#### TEKST:
#####
Wanneer men dan ziet dat er ook Joden sterven, beschouwt men dat een extra
bewijs van hun perfidie, want ze zijn zelfs bereid enkelen van hun eigen mensen
op te offeren om de niet-Joden te raken.
We horen dit alles niet van antisemitische propagandisten of
traditioneel religieuze anti-Judaïsten, maar we vernemen het indirect uit de
gesprekken die één christelijke vrouw, Irena, met haar niet-Joodse buren voert.
Eerst was ze getuige van de slachtpartij, toen ze nog geprobeerd heeft de
lokale politieagent Iljitsj te bewegen deze vreedzame Joodse winkeliers, die
toch iedereen in het dorp kende en die nooit iemand kwaad gedaan hadden, te
laten gaan. Maar Befehl ist Befehl, en met de Duitsers valt daar niet
over te lachen, zei Iljitsj.
Toen het duidelijk werd dat ook haar man Anton het helemaal
met de Duitsers eens was, deed ze wat ze reeds lang had willen doen: ze verliet
het huis waar ze de hele tijd van haar huwelijk, geslagen, uitgescholden en
brutaal verkracht werd en trok de bergen in, op zoek naar een tante die ooit
met een Joodse student samengewoond had en die daarom het zwarte schaap van de
familie geworden was. De eigen ouders van Irena hadden altijd de kant van haar
man gekozen, want als vrouw was het haar taak hem goed te verzorgen en nooit
reden tot klagen te geven.
#####
#### GETOONDE GEGEVENS:
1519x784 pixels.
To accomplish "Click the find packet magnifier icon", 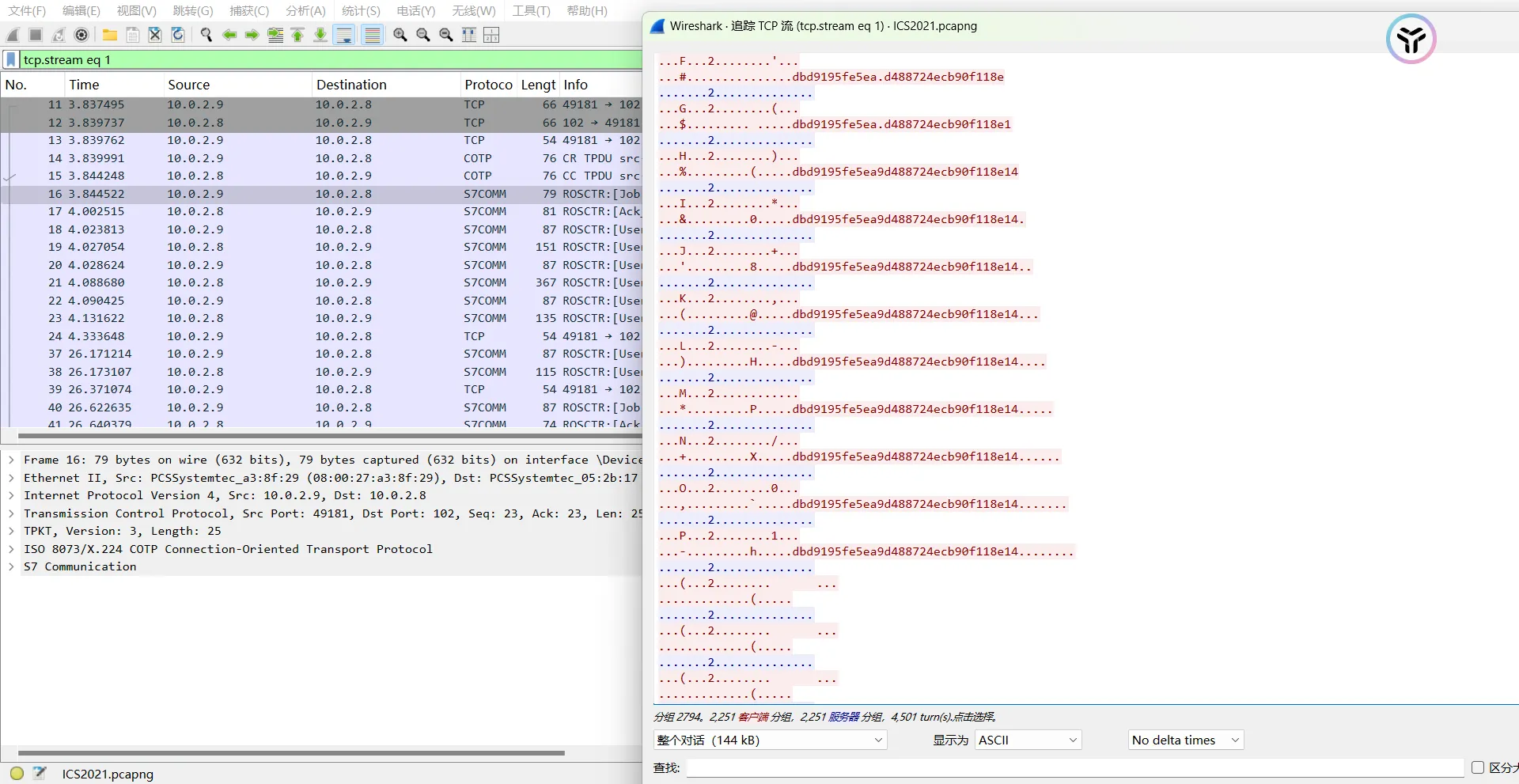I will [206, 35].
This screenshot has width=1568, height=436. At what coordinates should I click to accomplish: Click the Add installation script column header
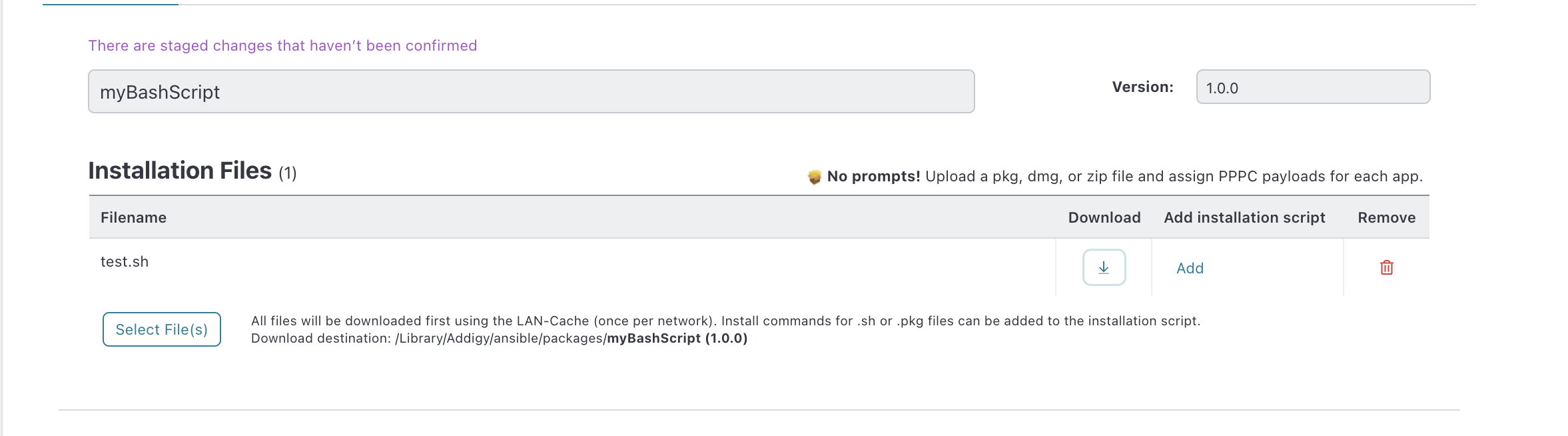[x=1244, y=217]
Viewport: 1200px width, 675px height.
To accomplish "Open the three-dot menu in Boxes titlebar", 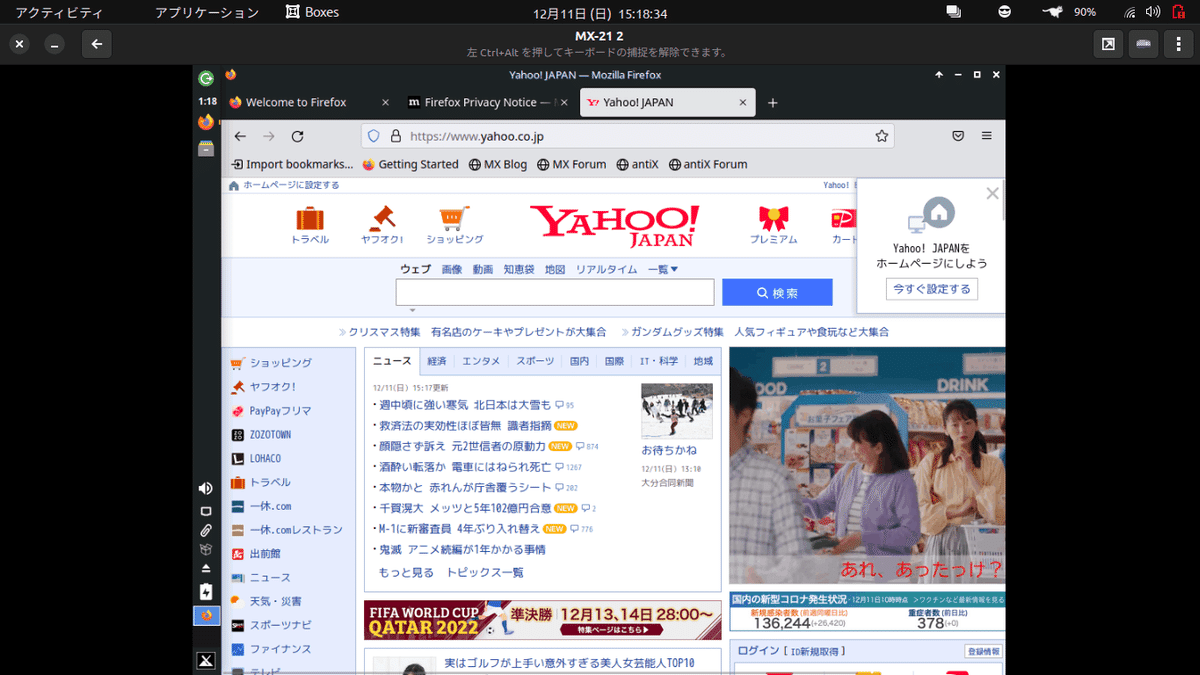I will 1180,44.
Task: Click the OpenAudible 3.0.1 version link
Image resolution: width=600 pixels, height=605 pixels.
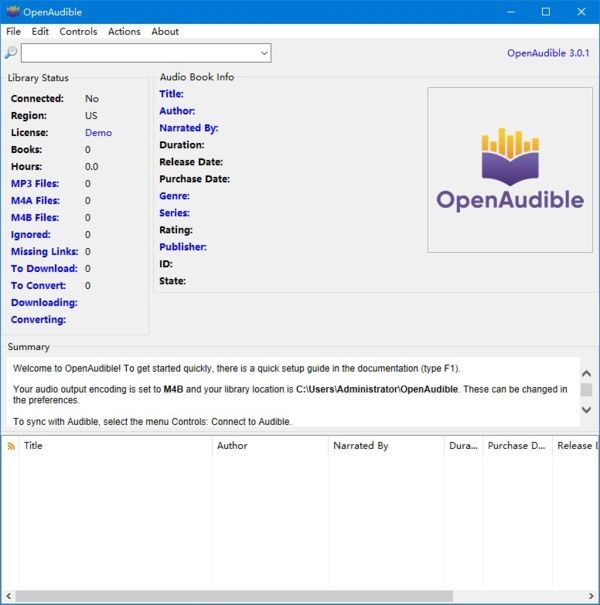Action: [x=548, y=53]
#####
#### WAT WORDT GEVRAAGD:
Geef de tekst over Irena volledig en woord voor woord terug.

#### UITWERKING OPDRACHT:
Wanneer men dan ziet dat er ook Joden sterven, beschouwt men dat een extra
bewijs van hun perfidie, want ze zijn zelfs bereid enkelen van hun eigen mensen
op te offeren om de niet-Joden te raken.
We horen dit alles niet van antisemitische propagandisten of
traditioneel religieuze anti-Judaïsten, maar we vernemen het indirect uit de
gesprekken die één christelijke vrouw, Irena, met haar niet-Joodse buren voert.
Eerst was ze getuige van de slachtpartij, toen ze nog geprobeerd heeft de
lokale politieagent Iljitsj te bewegen deze vreedzame Joodse winkeliers, die
toch iedereen in het dorp kende en die nooit iemand kwaad gedaan hadden, te
laten gaan. Maar Befehl ist Befehl, en met de Duitsers valt daar niet
over te lachen, zei Iljitsj.
Toen het duidelijk werd dat ook haar man Anton het helemaal
met de Duitsers eens was, deed ze wat ze reeds lang had willen doen: ze verliet
het huis waar ze de hele tijd van haar huwelijk, geslagen, uitgescholden en
brutaal verkracht werd en trok de bergen in, op zoek naar een tante die ooit
met een Joodse student samengewoond had en die daarom het zwarte schaap van de
familie geworden was. De eigen ouders van Irena hadden altijd de kant van haar
man gekozen, want als vrouw was het haar taak hem goed te verzorgen en nooit
reden tot klagen te geven.